I haven’t arrived yet into my 80s but I know health issues and medicines will remain in the forefront of concerns, but I foresee that I might then return increasingly to concern about my legacy though it is too late to do anything about it. We even take to exclaiming “It doesn’t matter!”

And I note that I have begun to think and talk like an old man. My conversation is filled with complaint and not only about my health and wealth, but also about the state of the world over which I have had little or no influence and that I will at my demise leave behind. In the supermarkets I am pleased to discover what is on sale and am gleeful when I spy the sign for BOGOs. I carry home four tins of tuna fish, but I am a vegetarian and don’t even eat tuna fish; hell, they were on sale!
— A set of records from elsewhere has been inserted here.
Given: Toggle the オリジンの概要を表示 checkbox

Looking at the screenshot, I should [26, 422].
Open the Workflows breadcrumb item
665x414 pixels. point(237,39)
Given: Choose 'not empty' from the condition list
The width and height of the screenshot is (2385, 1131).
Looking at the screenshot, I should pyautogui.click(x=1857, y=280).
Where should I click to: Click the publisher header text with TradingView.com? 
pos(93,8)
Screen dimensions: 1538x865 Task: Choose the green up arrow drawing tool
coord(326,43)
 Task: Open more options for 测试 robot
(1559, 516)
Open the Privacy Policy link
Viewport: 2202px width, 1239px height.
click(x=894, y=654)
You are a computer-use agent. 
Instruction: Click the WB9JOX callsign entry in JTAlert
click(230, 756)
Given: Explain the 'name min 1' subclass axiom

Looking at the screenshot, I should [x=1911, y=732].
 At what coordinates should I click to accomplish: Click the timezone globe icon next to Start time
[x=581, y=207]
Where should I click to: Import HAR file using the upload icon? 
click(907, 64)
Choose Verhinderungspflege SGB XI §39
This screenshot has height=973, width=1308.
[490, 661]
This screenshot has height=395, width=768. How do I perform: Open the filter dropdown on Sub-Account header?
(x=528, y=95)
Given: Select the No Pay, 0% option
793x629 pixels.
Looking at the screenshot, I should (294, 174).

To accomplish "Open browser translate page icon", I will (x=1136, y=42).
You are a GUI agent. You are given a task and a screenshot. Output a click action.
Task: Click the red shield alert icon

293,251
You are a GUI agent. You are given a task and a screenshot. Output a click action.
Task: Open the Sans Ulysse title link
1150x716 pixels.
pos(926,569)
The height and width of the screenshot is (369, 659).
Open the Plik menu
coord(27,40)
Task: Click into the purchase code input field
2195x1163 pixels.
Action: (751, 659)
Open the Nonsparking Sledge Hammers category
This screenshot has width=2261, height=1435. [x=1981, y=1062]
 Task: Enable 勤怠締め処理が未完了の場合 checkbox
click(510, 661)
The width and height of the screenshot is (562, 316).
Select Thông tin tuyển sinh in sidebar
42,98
I have lived in the Midwest for thirty-five years and have happily taken myself running on the roads in temperatures that dropped to -20 degrees with even a serious wind chill factor. But now I am no longer tolerant of cold, am reluctant to go out of doors with the temperature hovering around zero degrees; as I write this I am sitting before the fireplace where roars a blaze produced by fake logs. I look to see what films are now streaming. 

I head to warmer climates in February to weather out the winter in a place where winter does not enter. I am therefore packing a minimum of clothes and a maximum of medications and health aids.